Client balances, sometimes shown as account balances in the app, help stable managers understand billing context for a client without opening every invoice one by one.
They are designed for barn-side operational review. They do not replace accounting software, bank reconciliation, tax filing, or advice from a bookkeeper, accountant, or tax professional.
What a client balance can show
Where available, a client or account balance can bring together:
- Outstanding sent invoice amounts
- Draft invoice amounts that have not been sent yet
- Overdue invoice amounts and counts
- Available credits
- Pending deposit collection
- Held deposits
- Net balance after available credits
- Related horses
- Currency totals
Use balances as a working view before sending invoices, following up with clients, or reviewing deposits and credits.
Draft, outstanding, and overdue amounts
Draft invoice amounts are stable-side preparation amounts. They may still need review, changes, approval, or sending before they become a client payment request.

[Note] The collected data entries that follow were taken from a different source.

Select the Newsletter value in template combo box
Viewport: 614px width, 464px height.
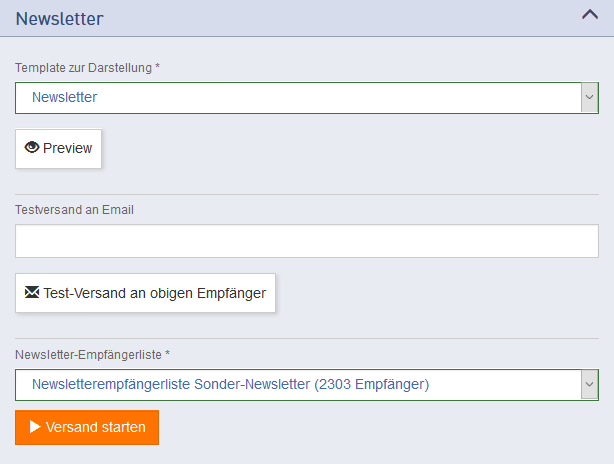coord(64,97)
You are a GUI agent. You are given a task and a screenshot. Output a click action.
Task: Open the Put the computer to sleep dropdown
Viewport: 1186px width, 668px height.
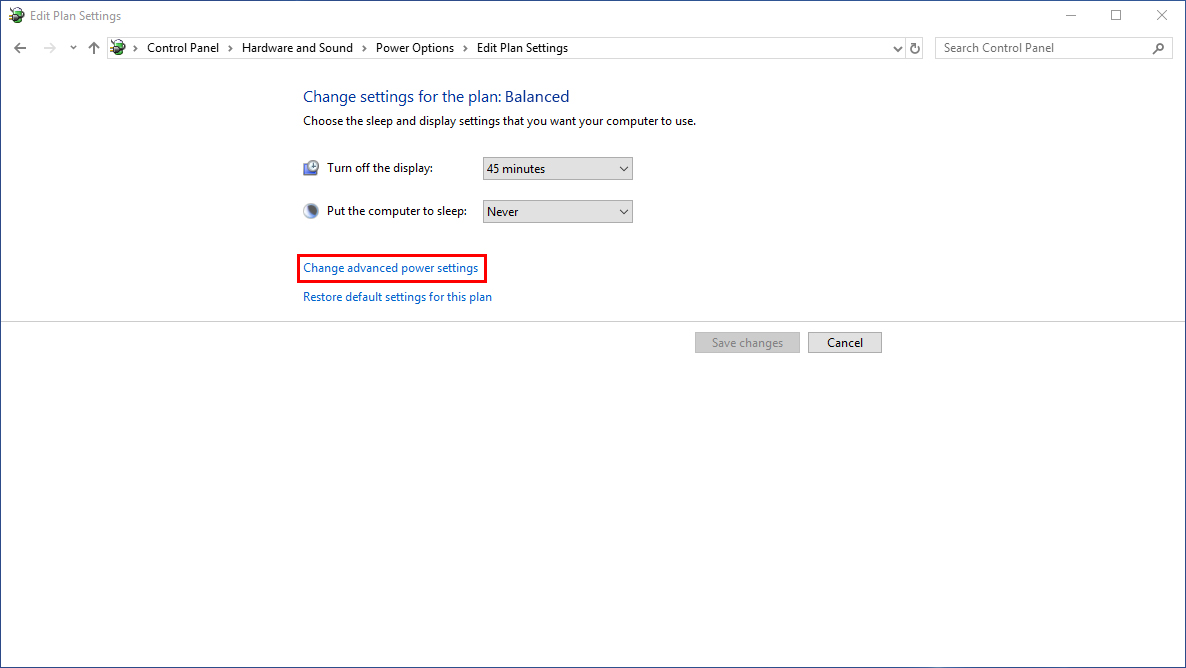(557, 212)
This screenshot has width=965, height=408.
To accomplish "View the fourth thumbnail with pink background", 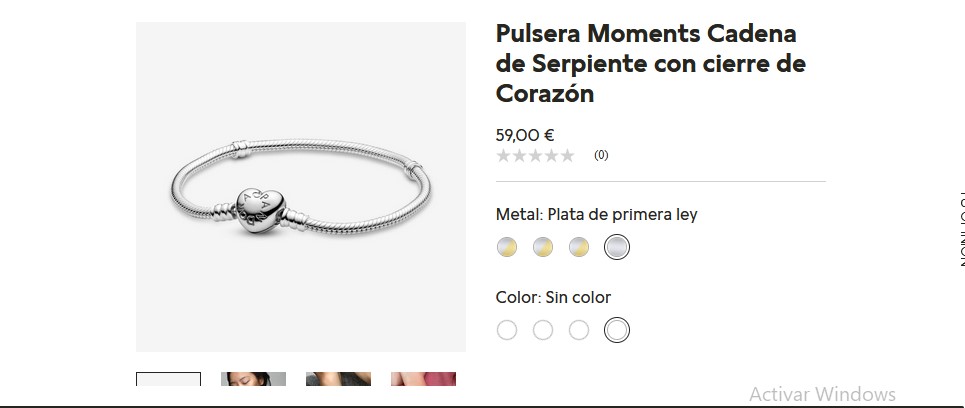I will click(423, 379).
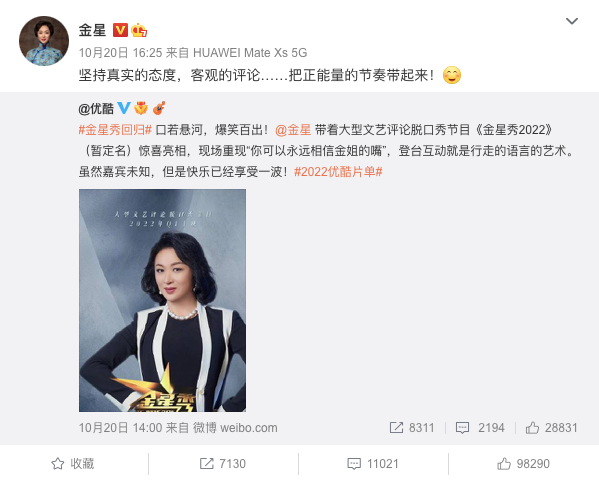
Task: Click the 10月20日 16:25 post timestamp
Action: (x=120, y=52)
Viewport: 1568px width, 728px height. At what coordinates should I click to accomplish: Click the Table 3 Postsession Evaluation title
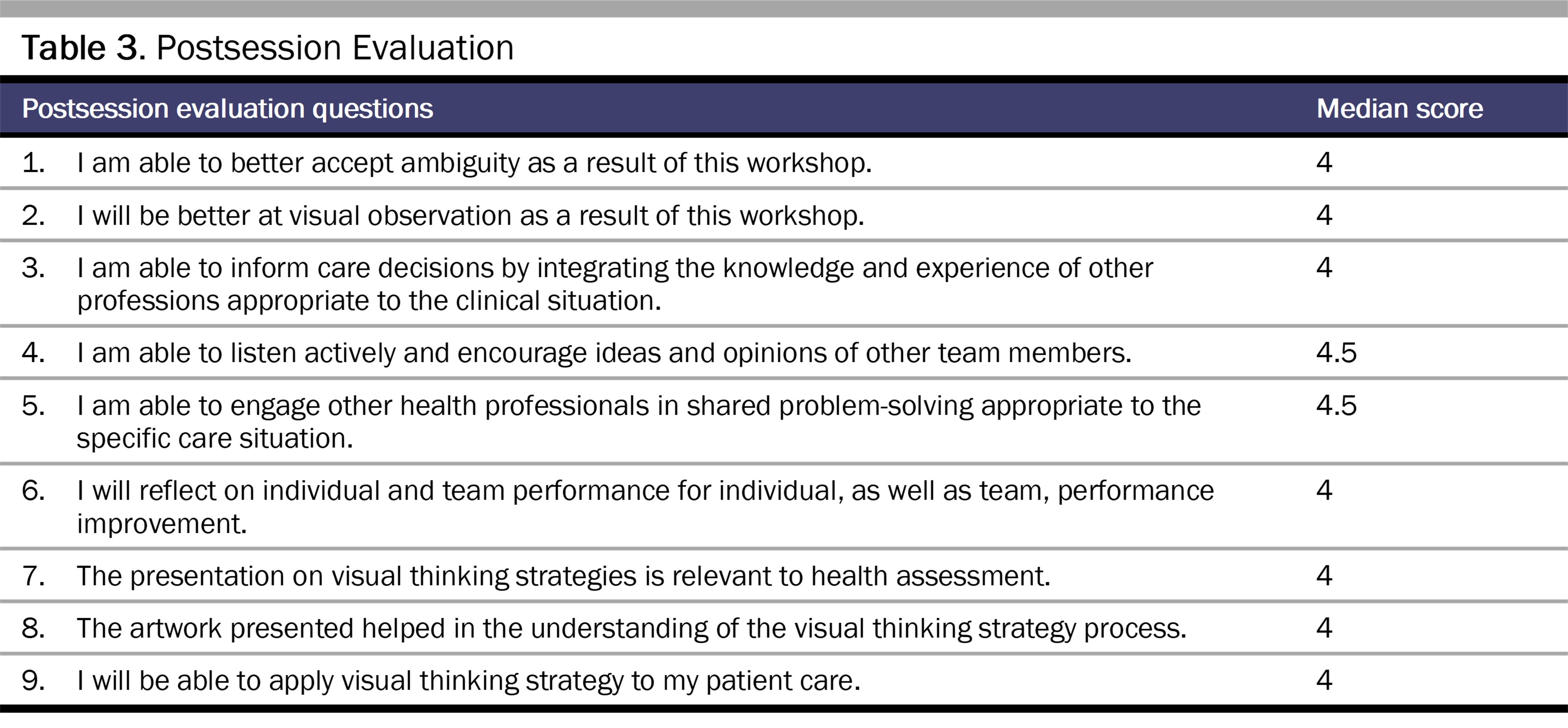pyautogui.click(x=268, y=48)
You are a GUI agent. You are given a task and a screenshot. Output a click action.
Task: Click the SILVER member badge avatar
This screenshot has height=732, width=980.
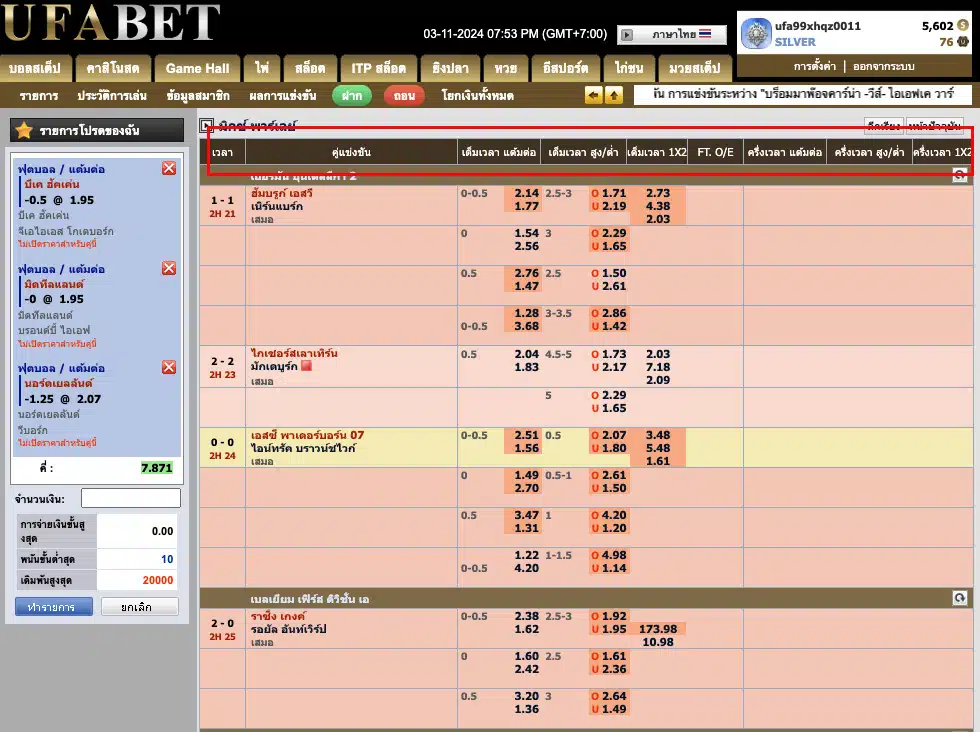pyautogui.click(x=755, y=34)
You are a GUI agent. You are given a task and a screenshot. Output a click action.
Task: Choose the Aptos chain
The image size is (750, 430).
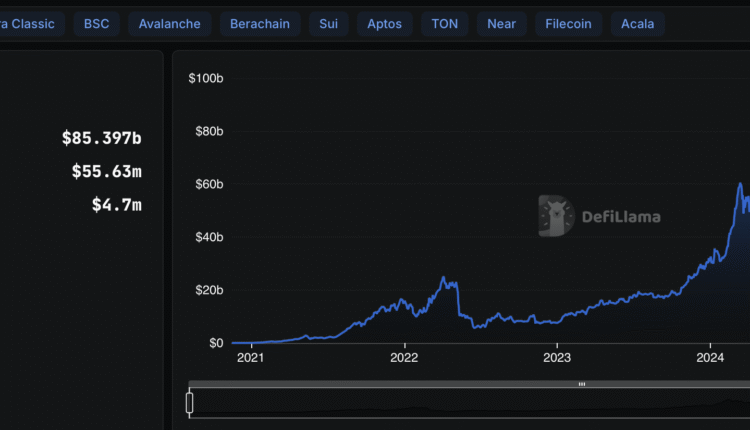[383, 23]
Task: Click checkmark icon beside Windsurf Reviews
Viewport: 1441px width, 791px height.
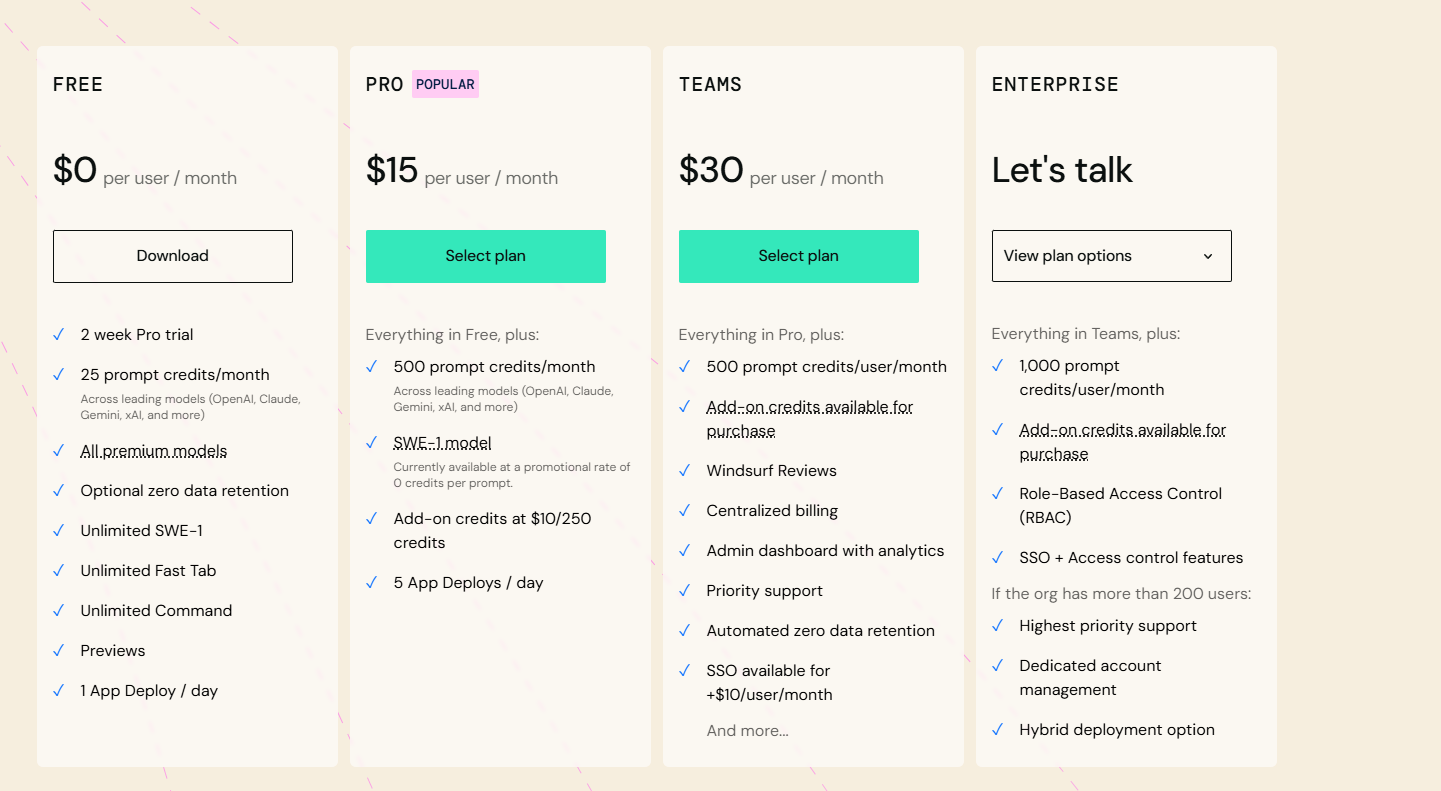Action: click(x=685, y=470)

Outstanding amounts usually come from sent invoices that still have a remaining balance.
Overdue amounts are based on sent invoices with a due date that has passed and a remaining balance. A draft invoice that needs attention is not the same thing as an overdue client payment.
Deposits
Some boarding workflows can track deposits, such as a last-month deposit.
Depending on the workflow and app state, a deposit may be:
- Pending collection, when the barn expects to collect it
- Held, after it has been recorded as collected or retained for future use
- Available as a credit later, such as when it can be applied to a final invoice
Review the assignment, billing contact, deposit option, and invoice context before relying on deposit records for billing prep.
Credits
Available credits can reduce what a client owes where supported. Applying a deposit or credit may appear in invoice history in a payment-style way, such as "Deposit applied" or "Credit applied."
That history is recordkeeping context inside Aurestra. It does not necessarily mean funds moved through Aurestra.
Refunds and forfeitures
Where supported, a deposit or credit may be recorded as refunded or forfeited.
A refund record means the barn marked the credit as returned or no longer available in Aurestra. It does not necessarily mean Aurestra processed the money movement.
A forfeiture record means the barn marked the remaining deposit or credit as retained. Forfeiture workflows may include tax context where applicable, but Aurestra does not decide tax treatment for the barn.
Good review habits
Before applying, refunding, or forfeiting a credit, review:
- The client and related horse
- The original deposit or credit source
- The invoice being paid or adjusted
- Currency and amount
- Notes or references that will help the barn explain the record later
- Any tax or accounting guidance your barn relies on
For invoice workflow details, see Invoices, Payments, and Billing Prep. For boarding setup, see Boarding Packages and Assignments.